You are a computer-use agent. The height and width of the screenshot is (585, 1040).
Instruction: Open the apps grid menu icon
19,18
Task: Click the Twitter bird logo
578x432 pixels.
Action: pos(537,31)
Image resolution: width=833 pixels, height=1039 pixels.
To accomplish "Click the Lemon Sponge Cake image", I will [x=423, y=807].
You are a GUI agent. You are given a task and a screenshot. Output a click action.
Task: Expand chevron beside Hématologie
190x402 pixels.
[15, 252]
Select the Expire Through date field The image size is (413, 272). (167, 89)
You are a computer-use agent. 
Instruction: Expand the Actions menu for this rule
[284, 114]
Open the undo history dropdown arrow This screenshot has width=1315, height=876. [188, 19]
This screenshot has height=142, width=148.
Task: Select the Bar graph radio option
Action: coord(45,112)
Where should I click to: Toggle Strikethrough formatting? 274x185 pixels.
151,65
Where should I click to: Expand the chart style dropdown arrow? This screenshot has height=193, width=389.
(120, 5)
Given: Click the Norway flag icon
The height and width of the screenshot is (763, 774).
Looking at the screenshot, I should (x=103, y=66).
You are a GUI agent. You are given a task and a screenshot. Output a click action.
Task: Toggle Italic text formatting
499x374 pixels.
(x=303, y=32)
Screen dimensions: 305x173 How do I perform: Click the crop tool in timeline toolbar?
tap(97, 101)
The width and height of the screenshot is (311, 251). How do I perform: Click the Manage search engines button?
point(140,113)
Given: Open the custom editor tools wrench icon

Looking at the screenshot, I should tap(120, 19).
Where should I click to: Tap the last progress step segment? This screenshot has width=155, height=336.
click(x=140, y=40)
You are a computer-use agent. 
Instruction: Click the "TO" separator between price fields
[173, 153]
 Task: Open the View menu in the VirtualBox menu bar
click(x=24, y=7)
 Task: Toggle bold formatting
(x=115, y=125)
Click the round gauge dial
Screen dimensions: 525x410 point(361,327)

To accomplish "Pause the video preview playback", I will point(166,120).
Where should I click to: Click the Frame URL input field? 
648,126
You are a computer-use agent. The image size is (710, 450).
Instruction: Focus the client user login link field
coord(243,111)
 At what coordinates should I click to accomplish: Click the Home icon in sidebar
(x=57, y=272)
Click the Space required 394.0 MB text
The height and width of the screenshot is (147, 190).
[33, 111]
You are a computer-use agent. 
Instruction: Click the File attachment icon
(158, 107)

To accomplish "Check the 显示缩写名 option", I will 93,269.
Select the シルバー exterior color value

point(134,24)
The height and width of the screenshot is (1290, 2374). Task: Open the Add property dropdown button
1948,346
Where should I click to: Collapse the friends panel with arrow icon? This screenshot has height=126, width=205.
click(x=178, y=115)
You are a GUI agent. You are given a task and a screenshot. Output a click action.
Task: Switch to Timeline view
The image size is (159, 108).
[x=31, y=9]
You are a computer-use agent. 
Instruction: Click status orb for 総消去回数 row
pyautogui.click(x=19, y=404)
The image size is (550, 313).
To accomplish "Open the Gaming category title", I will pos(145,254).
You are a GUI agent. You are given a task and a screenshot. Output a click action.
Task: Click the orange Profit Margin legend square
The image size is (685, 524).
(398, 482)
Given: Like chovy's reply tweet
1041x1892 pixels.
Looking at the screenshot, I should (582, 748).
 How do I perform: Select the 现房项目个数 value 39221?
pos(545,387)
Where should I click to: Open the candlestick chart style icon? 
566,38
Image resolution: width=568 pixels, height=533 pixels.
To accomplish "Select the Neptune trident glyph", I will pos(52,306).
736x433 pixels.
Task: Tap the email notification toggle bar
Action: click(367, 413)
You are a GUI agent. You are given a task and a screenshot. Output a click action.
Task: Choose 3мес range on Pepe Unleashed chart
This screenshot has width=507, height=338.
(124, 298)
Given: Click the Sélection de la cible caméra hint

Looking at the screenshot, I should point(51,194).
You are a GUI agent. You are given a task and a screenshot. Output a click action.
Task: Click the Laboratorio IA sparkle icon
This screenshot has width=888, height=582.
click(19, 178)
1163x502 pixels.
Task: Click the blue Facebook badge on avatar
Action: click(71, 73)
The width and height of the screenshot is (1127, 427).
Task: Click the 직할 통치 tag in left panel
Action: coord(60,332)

**EXERCISE TASK**
Convert all the items above into a Markdown table with two columns, Row and Line, putting the row number under Row and the line under Line. Leave out blank lines.

**OUTPUT FOR THIS TASK**
| Row | Line |
|---|---|
| 1 | You are a computer-use agent. The height and width of the screenshot is (585, 1040). |
| 2 | Instruction: Open the apps grid menu icon |
| 3 | 19,18 |
| 4 | Task: Click the Twitter bird logo |
| 5 | 578x432 pixels. |
| 6 | Action: pos(537,31) |
| 7 | Image resolution: width=833 pixels, height=1039 pixels. |
| 8 | To accomplish "Click the Lemon Sponge Cake image", I will [x=423, y=807]. |
| 9 | You are a GUI agent. You are given a task and a screenshot. Output a click action. |
| 10 | Task: Expand chevron beside Hématologie |
| 11 | 190x402 pixels. |
| 12 | [15, 252] |
| 13 | Select the Expire Through date field The image size is (413, 272). (167, 89) |
| 14 | You are a computer-use agent.  |
| 15 | Instruction: Expand the Actions menu for this rule |
| 16 | [284, 114] |
| 17 | Open the undo history dropdown arrow This screenshot has width=1315, height=876. [188, 19] |
| 18 | This screenshot has height=142, width=148. |
| 19 | Task: Select the Bar graph radio option |
| 20 | Action: coord(45,112) |
| 21 | Where should I click to: Toggle Strikethrough formatting? 274x185 pixels. |
| 22 | 151,65 |
| 23 | Where should I click to: Expand the chart style dropdown arrow? This screenshot has height=193, width=389. |
| 24 | (120, 5) |
| 25 | Given: Click the Norway flag icon |
| 26 | The height and width of the screenshot is (763, 774). |
| 27 | Looking at the screenshot, I should (x=103, y=66). |
| 28 | You are a GUI agent. You are given a task and a screenshot. Output a click action. |
| 29 | Task: Toggle Italic text formatting |
| 30 | 499x374 pixels. |
| 31 | (x=303, y=32) |
| 32 | Screen dimensions: 305x173 How do I perform: Click the crop tool in timeline toolbar? |
| 33 | tap(97, 101) |
| 34 | The width and height of the screenshot is (311, 251). How do I perform: Click the Manage search engines button? |
| 35 | point(140,113) |
| 36 | Given: Open the custom editor tools wrench icon |
| 37 | Looking at the screenshot, I should tap(120, 19). |
| 38 | Where should I click to: Tap the last progress step segment? This screenshot has width=155, height=336. |
| 39 | click(x=140, y=40) |
| 40 | You are a computer-use agent.  |
| 41 | Instruction: Click the "TO" separator between price fields |
| 42 | [173, 153] |
| 43 |  Task: Open the View menu in the VirtualBox menu bar |
| 44 | click(x=24, y=7) |
| 45 |  Task: Toggle bold formatting |
| 46 | (x=115, y=125) |
| 47 | Click the round gauge dial |
| 48 | Screen dimensions: 525x410 point(361,327) |
| 49 | To accomplish "Pause the video preview playback", I will point(166,120). |
| 50 | Where should I click to: Click the Frame URL input field?  |
| 51 | 648,126 |
| 52 | You are a computer-use agent. The image size is (710, 450). |
| 53 | Instruction: Focus the client user login link field |
| 54 | coord(243,111) |
| 55 |  At what coordinates should I click to accomplish: Click the Home icon in sidebar |
| 56 | (x=57, y=272) |
| 57 | Click the Space required 394.0 MB text |
| 58 | The height and width of the screenshot is (147, 190). |
| 59 | [33, 111] |
| 60 | You are a computer-use agent.  |
| 61 | Instruction: Click the File attachment icon |
| 62 | (158, 107) |
| 63 | To accomplish "Check the 显示缩写名 option", I will 93,269. |
| 64 | Select the シルバー exterior color value |
| 65 | point(134,24) |
| 66 | The height and width of the screenshot is (1290, 2374). Task: Open the Add property dropdown button |
| 67 | 1948,346 |
| 68 | Where should I click to: Collapse the friends panel with arrow icon? This screenshot has height=126, width=205. |
| 69 | click(x=178, y=115) |
| 70 | You are a GUI agent. You are given a task and a screenshot. Output a click action. |
| 71 | Task: Switch to Timeline view |
| 72 | The image size is (159, 108). |
| 73 | [x=31, y=9] |
| 74 | You are a computer-use agent.  |
| 75 | Instruction: Click status orb for 総消去回数 row |
| 76 | pyautogui.click(x=19, y=404) |
| 77 | The image size is (550, 313). |
| 78 | To accomplish "Open the Gaming category title", I will pos(145,254). |
| 79 | You are a GUI agent. You are given a task and a screenshot. Output a click action. |
| 80 | Task: Click the orange Profit Margin legend square |
| 81 | The image size is (685, 524). |
| 82 | (398, 482) |
| 83 | Given: Like chovy's reply tweet |
| 84 | 1041x1892 pixels. |
| 85 | Looking at the screenshot, I should (582, 748). |
| 86 |  How do I perform: Select the 现房项目个数 value 39221? |
| 87 | pos(545,387) |
| 88 | Where should I click to: Open the candlestick chart style icon?  |
| 89 | 566,38 |
| 90 | Image resolution: width=568 pixels, height=533 pixels. |
| 91 | To accomplish "Select the Neptune trident glyph", I will pos(52,306). |
| 92 | 736x433 pixels. |
| 93 | Task: Tap the email notification toggle bar |
| 94 | Action: click(367, 413) |
| 95 | You are a GUI agent. You are given a task and a screenshot. Output a click action. |
| 96 | Task: Choose 3мес range on Pepe Unleashed chart |
| 97 | This screenshot has width=507, height=338. |
| 98 | (124, 298) |
| 99 | Given: Click the Sélection de la cible caméra hint |
| 100 | Looking at the screenshot, I should point(51,194). |
| 101 | You are a GUI agent. You are given a task and a screenshot. Output a click action. |
| 102 | Task: Click the Laboratorio IA sparkle icon |
| 103 | This screenshot has width=888, height=582. |
| 104 | click(19, 178) |
| 105 | 1163x502 pixels. |
| 106 | Task: Click the blue Facebook badge on avatar |
| 107 | Action: click(71, 73) |
| 108 | The width and height of the screenshot is (1127, 427). |
| 109 | Task: Click the 직할 통치 tag in left panel |
| 110 | Action: coord(60,332) |